Speaker 54 immigration system, no matter their current status or what previous vetting they may have already gone through. Yeah.
Speaker 54 On March 5th, DHS issued a 60-day notice for public comment on a proposal for quote, uniform vetting standards and national security screening, unquote, that includes the collection of social media information for all non-citizens applying for immigration benefits like citizenship or permanent residency.
Speaker 54 A statement from the U.S.
Speaker 54 Citizenship and Immigration Service reads, quote, these efforts ensure that those seeking immigration benefits to live and work in the United States do not threaten public safety, undermine national security, or promote harmful anti-American ideologies.
Speaker 54 Unquote.
Speaker 26 Yeah, like the anti-American ideologies, again, is just vastly broad, right?
Speaker 54 It's like crazy red scare level stuff.
Speaker 26 Yeah.
Speaker 26 And I'm guessing this will be either like a literal control F of whatever they can find of your public social media or
Speaker 26 some kind of AI assisted. Well, that's what it seems to be, right?
Speaker 54 Like former immigration agents have suggested that they're probably going to use some AI system for this as they've already kind of used more primitive versions.
Speaker 54 But ramping up to this scale and with like this increased focus and like attention on quote-unquote AI is going to affect the way that they do this vetting process. Absolutely.
Speaker 26 Yeah, great.
Speaker 54 So though the government is trying to increase their social media screening, so far they actually haven't had to do that much of their own research to identify targets for removal.
Speaker 54 On March 17th, a Georgetown scholar named Bdar Khan Souri was arrested by Homeland Security outside his home in Virginia, where he lives with his wife, who's a U.S. citizen, and their three kids.
Speaker 54 According to Suri's lawyer, masked agents, quote, refused to tell him the basis for the arrest, handcuffed him, and forced him into an unmarked black SUV, unquote.
Speaker 54 Later, his wife was informed that her husband's visa was revoked based on social media posts. and that Suri was sent to ICE detention in Louisiana.
Speaker 54 Homeland Security Assistant Secretary Tricia McLaughlin posted on X that Suri was, quote, actively spreading Hamas propaganda and promoting anti-Semitism on social media.
Speaker 54 The Secretary of State issued a determination that Suri's activities and presence in the United States rendered him deportable, unquote. Jesus.
Speaker 54 Of course, any single post in support of Palestine is going to be seen as quote-unquote promoting anti-Semitism, according to Mark Rubio. Surrey's lawyer wrote in a court filing, quote, Dr.
Speaker 54 Suri is an academic, not not an activist, but he spoke out on social media about his views on the Israel-Gaza war.
Speaker 54 Even more so, his wife is an outspoken critic of the Israeli government and the violence it has perpetuated against Palestinians, unquote.

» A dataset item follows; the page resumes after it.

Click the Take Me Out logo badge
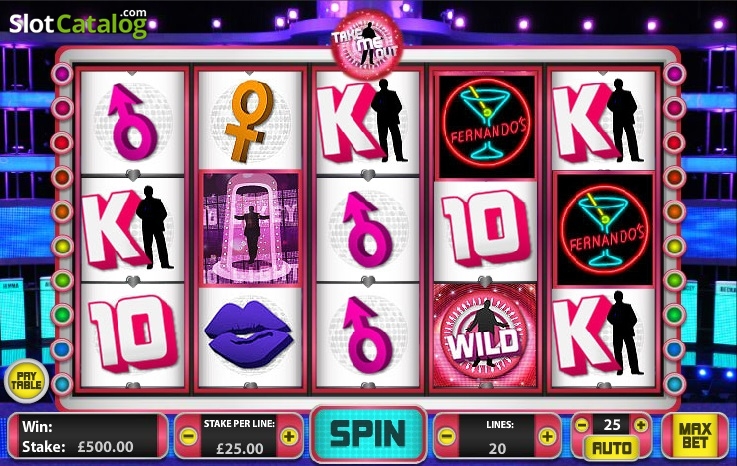This screenshot has height=466, width=737. coord(367,45)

Speaker 26 Yeah, it seems like he was identified through his wife, right?
Speaker 54 Correct. And we'll get to that.
Speaker 54 Suri has no criminal record, and according to a colleague, he did not attend campus protests.
Speaker 54 However, Suri's lawyer writes that his family have been victims of a doxing campaign, with his wife stating that a website had, quote, claimed falsely that my husband and I have, quote, ties to Hamas, unquote.

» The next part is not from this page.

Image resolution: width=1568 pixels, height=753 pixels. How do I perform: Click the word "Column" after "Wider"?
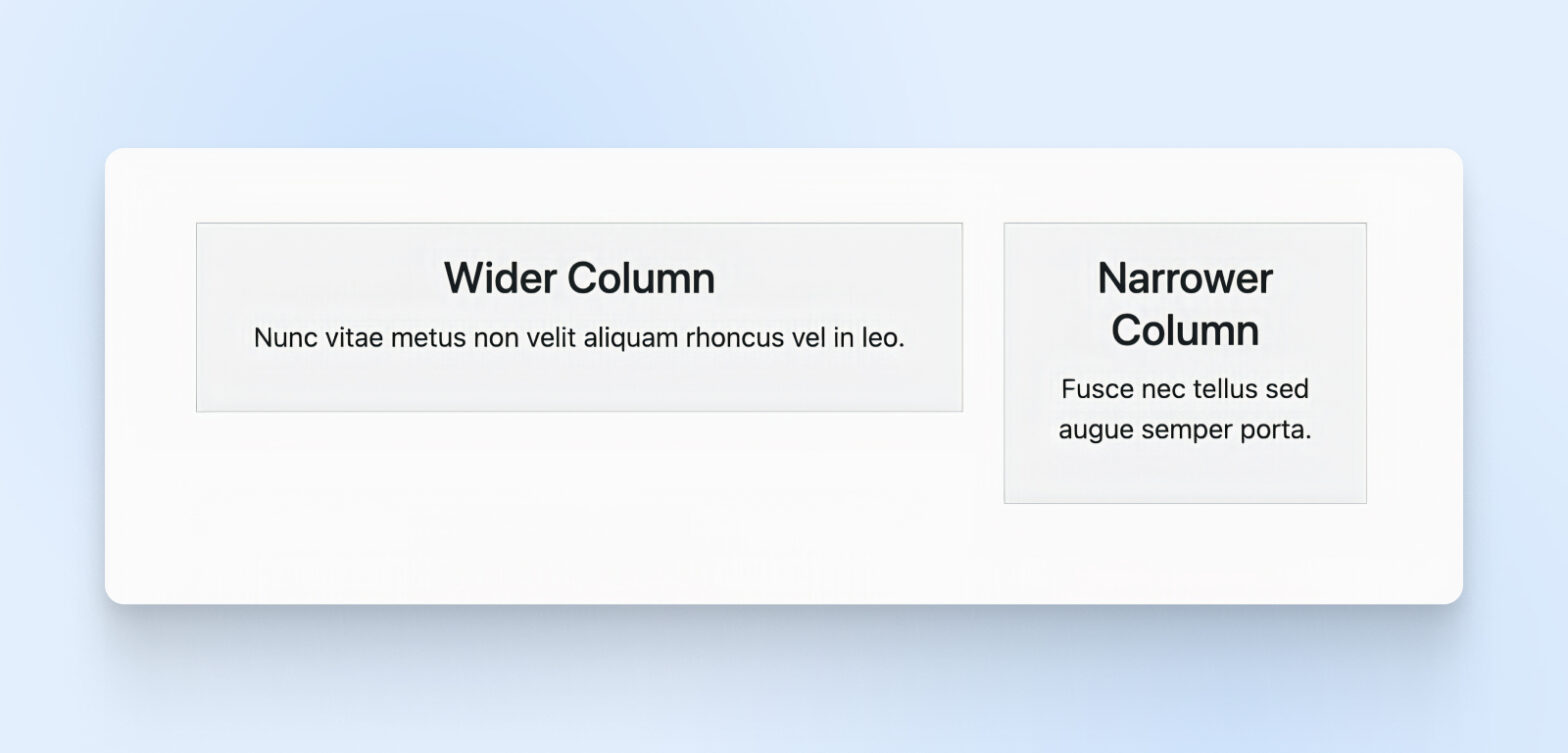[x=641, y=278]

Speaker 54 The Homeland Security Assistant Secretary referenced that claim in a public statement on Twitter, and this harassment stems in part from Suri's father-in-law, being Ahmad Youssef, a former advisor to Hamas.
Speaker 54 A federal judge blocked Suri's deportation as immigration court proceedings continue, but he still remains in ICE detention.

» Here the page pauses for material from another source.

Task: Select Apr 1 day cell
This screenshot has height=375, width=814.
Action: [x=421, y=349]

Speaker 26 What kind of visa was he on?
Speaker 54
He's not a green card holder. He received his his visa to continue doctoral research on peace building in Iraq and Afghanistan.
It's some kind of like academic or exchange visa.
Speaker 54 I don't think we know the exact type that he has.
Speaker 26
Okay. Yeah.
That would be like, it would be interesting to know if like, are they searching just through F1 visa databases?
Speaker 26 Or are they, I mean, obviously not if they're finding these green card people, but like.
Speaker 54
Well, I think specifically in this case, they're searching social media. They're not searching through their own databases.
They don't care what kind of visa he has.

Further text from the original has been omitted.